The Strategic Plan includes, for the first time, items specific to the Hauraki Gulf, including Waiheke and Great Barrier Islands. Councillor Storer’s response: “The Hauraki Gulf has finally arrived!”
The adoption of the Plan follows the recent enactment of the Hauraki Gulf Marine Park Act and the setting up of the Hauraki Gulf Forum, both of which also aim to promote the interests of the area.
The Strategic Plan identifies a number of areas of development which will improve access to the Gulf but at the same time, protect the environment.
The accessibility of the Gulf islands is a major feature of the Strategic Plan with a Hauraki Gulf Islands walkway system to be substantially completed by 2005. A plan will also be prepared within two years which will promote pedestrian access to coastal and other areas of the Hauraki Gulf Islands.
Councillor Storer says many tourists visit Waiheke in the expectation of being able to walk to many of its beauty spots. But the walkways are also used extensively by local residents for both leisure and general pedestrian use.
Councillor Storer says that work on walkways has been ongoing on Waiheke for some years, funded mostly from the Waiheke Community Board Small Local Improvement Projects (SLIPS) budget.
The Plan outlines strategies to protect significant natural features, and ecological and heritage sites by identifying and protecting heritage features in the Gulf.
Councillor Storer says these heritage features include old Maori fish traps in Karipaka Bay on Waiheke Island. These rock channels are believed to be 150 years old and, as such, are of archaeological interest.
Also worth preserving are the oral histories of the area, where the experiences and stories of older residents can be preserved for future generations. The recording of these histories, now underway, is an initiative of the Waiheke Community Board.
Another of Auckland City’s strategies is to work with the Department of Conservation in a co-operative partnership agreement which includes access to the DOC Estate, operation of the Hauraki Gulf Marine Park, land rationalisation between the two agencies, and a visitor strategy for the Hauraki Gulf.

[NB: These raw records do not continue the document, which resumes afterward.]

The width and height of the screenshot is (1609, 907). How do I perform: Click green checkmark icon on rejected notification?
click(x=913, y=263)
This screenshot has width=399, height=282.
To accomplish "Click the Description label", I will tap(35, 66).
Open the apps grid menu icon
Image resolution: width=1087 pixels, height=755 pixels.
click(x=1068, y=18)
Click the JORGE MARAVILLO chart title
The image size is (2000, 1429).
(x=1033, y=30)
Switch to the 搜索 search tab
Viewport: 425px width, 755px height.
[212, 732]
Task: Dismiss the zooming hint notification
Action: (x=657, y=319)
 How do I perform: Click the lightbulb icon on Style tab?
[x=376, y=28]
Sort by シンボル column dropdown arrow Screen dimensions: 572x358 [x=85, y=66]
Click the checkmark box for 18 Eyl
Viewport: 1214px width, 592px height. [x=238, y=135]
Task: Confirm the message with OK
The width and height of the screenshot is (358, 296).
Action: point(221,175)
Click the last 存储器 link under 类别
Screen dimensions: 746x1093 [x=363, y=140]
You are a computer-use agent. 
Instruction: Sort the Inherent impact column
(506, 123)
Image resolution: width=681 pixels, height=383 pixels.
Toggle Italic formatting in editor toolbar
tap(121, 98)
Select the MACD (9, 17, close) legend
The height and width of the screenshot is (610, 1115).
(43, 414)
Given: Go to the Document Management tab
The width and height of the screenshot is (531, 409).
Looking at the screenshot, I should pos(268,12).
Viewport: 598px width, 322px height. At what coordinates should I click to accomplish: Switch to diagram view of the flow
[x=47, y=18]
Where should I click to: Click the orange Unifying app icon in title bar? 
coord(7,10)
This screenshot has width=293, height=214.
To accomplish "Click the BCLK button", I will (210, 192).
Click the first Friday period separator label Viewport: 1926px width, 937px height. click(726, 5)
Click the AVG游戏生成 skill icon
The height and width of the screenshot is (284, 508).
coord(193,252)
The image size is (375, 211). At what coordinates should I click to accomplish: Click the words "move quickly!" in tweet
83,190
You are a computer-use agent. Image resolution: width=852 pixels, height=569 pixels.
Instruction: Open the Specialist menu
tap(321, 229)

“With increasing development in the Gulf there is also a need for increased access to the islands from different points of entry,” says Councillor Storer. “By 2003 a 25-year plan will have been put together to improve access for people arriving to the Hauraki Gulf islands by sea.”
Councillor Storer says: “The specialist Hauraki Gulf workshop held at the beginning of the consultation process brought in a wide variety of people, and the resultant Strategic Plan reflects the input of these people.”